By Phil Rice
The Irish rugby team entered 2017 as second favourites for the Six Nations following a successful autumn campaign which memorably included a first-ever victory over New Zealand, and a fine win over Australia.
Hopes were high but were quickly brought down to earth with defeat away to Scotland. It was a clear case of underestimating a rejuvenated Scottish side who have gone on to have a successful year since.
A resounding 10-63 win away to Italy was followed by a comfortable 19-9 victory over France in Dublin.
With the show back on the road and a realistic opportunity to win the Six Nations still in place, a poor defeat away to a very motivated Welsh side, dashed all hope of the championship.
To complete a topsy-turvy season Ireland then beat England, who were defending a 19-match winning streak, to deny Eddie Jones’ side the Grand Slam.
This was a rousing performance from the team, with some outstanding individual efforts, as they won 13-9 in Dublin.
Peter O’Mahony was drafted into the team for the game at the last moment when Jamie Heaslip failed a fitness test and after a man of the match performance the next international match he played was as captain of the Lions against the All Blacks. Some turnaround to his season.
On the back of the win against the ‘Ould Enemy” 11 Irish players were included in the Lions squad, seven of them were involved in the drawn Test series.
Tadhg Furlong, Sean O’Brien, Conor Murray and Johnny Sexton, in particular, enhanced their reputations during the series, with all four proving to be world class performers.
A successful summer tour to USA and Japan for the Irish team, gave Joe Schmidt an opportunity to evaluate the candidates for the next generation of international players.
Some stood out notably. Jacob Stockdale, who has gone on to enhance his reputation this autumn, second-row James Ryan, who certainly looks the part in a position which Ireland are in need of fresh faces, and Dan Leavy, who has struggled with injury since the summer.
The recently completed Autumn International Series was a 100 per cent success, including a notable record 38-3 victory over South Africa.
In recent years Ireland have promised much in the autumn, but then haven’t really lived up to expectations in the following Six Nations campaign.
The 2018 championship will begin with an away fixture in Paris. A winning start could propel them to a successful campaign with the concluding match away to a revenge-seeking England, on St. Patrick’s Day, quite likely to be decisive in deciding the destiny of the trophy.
The provinces have generally had a successful year with Munster and Leinster achieving the most, but in European and Pro12 competition both narrowly lost out in the concluding stages.
Both teams reached the semi-finals of the European Champions Cup but were defeated by eventual winners Saracens in the case of Munster and a narrow defeat to Clermont in Leinster’s case.
The Irish sides have fared well in the current season’s competition with Leinster topping a very strong group and Munster leading the way in their group also.

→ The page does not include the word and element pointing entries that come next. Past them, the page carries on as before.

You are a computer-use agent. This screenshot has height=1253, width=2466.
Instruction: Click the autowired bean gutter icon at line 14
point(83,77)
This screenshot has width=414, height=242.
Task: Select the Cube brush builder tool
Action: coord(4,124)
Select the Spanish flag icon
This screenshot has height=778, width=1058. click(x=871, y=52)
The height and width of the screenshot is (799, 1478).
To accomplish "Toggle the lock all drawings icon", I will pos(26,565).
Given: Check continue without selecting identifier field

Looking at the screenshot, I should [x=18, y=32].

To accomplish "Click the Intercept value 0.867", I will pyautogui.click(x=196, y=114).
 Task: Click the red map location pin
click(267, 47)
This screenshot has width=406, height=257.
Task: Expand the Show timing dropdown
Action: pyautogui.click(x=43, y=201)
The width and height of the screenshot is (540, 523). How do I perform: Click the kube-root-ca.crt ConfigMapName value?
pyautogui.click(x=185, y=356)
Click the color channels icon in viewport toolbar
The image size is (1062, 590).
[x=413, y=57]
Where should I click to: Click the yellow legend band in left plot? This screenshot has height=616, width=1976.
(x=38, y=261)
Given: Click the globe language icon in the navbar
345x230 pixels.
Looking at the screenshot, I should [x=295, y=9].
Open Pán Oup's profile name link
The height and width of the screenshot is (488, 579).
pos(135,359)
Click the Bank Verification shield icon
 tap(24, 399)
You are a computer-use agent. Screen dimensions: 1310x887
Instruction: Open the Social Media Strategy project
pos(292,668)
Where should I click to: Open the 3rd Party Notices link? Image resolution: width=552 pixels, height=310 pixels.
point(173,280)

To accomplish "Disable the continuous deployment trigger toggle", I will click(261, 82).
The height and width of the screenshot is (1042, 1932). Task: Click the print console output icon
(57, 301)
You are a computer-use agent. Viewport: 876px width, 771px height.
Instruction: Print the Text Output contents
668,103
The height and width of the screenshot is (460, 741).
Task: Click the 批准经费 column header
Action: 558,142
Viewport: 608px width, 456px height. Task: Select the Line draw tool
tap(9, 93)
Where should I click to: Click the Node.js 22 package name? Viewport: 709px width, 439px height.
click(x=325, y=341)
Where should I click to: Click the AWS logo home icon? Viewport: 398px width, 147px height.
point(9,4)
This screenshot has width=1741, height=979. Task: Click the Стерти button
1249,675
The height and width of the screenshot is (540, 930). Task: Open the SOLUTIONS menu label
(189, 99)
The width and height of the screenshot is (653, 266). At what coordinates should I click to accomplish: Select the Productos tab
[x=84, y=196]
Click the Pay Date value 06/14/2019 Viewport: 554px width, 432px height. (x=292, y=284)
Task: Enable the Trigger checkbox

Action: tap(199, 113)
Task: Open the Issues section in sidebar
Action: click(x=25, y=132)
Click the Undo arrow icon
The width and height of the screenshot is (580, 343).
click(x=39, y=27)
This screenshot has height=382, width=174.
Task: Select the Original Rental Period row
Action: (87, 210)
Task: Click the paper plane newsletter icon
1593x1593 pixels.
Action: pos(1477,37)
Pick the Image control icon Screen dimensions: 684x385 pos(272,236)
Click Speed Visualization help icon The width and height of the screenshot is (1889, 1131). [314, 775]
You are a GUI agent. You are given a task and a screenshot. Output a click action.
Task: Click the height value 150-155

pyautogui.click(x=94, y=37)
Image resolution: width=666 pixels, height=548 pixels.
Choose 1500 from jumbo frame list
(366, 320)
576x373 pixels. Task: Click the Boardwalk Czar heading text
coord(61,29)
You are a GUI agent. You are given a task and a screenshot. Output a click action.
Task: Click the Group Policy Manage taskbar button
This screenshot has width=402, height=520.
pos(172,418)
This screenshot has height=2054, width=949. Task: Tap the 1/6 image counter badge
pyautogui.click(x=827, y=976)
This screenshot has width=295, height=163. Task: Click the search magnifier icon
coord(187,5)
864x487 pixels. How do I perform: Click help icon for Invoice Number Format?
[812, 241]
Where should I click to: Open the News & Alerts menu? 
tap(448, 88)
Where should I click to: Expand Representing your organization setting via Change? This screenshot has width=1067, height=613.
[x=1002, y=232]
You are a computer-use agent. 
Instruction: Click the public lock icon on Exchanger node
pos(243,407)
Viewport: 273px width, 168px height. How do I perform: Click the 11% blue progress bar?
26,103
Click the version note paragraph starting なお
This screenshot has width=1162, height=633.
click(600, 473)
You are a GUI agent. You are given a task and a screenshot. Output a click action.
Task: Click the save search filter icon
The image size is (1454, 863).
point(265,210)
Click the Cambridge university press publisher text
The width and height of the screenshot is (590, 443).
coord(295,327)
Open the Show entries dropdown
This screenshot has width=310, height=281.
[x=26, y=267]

Ulster have a fighting chance of making the knock out stages with successive victories over Harlequins in the last two weeks.
Connacht are riding high in the Challenge Cup with four victories and can realistically be considered among the favourites for that competition.
In last season’s Pro12 Munster reached the final but were surprisingly beaten by team of the year, Scarlets, for whom ex-Leinster second-row Tadhg Beirne played a starring role. Scarlets had already dumped a disappointing Leinster out of the competition in the semi-final.
Connacht were always going to struggle to repeat the heroics of the previous season, when they remarkably won the league, but they finished in a creditable mid-table position.
Ulster promised much but were unlucky to miss the play-offs by one point. They led the league after two months but struggled to replace players with sufficient quality when injuries and international calls depleted the squad.
The league has been revamped this season and the new ‘Pro14’ with two South African sides added, has so far gone well for the Irish teams.
Munster and Leinster are both lying second in their conferences, while Ulster are third behind Leinster in conference B.
Connacht are fifth in conference A and will need an exceptional second half to the season if they are to qualify for the play-offs.
There is a confidence in the air in Irish rugby circles at present with a feeling that a successful Six Nations competition may be around the corner.
Optimism is tempered by last season’s experience but it would be no surprise if Ireland went to Twickenham in March with a realistic chance of winning the Six Nations Championship.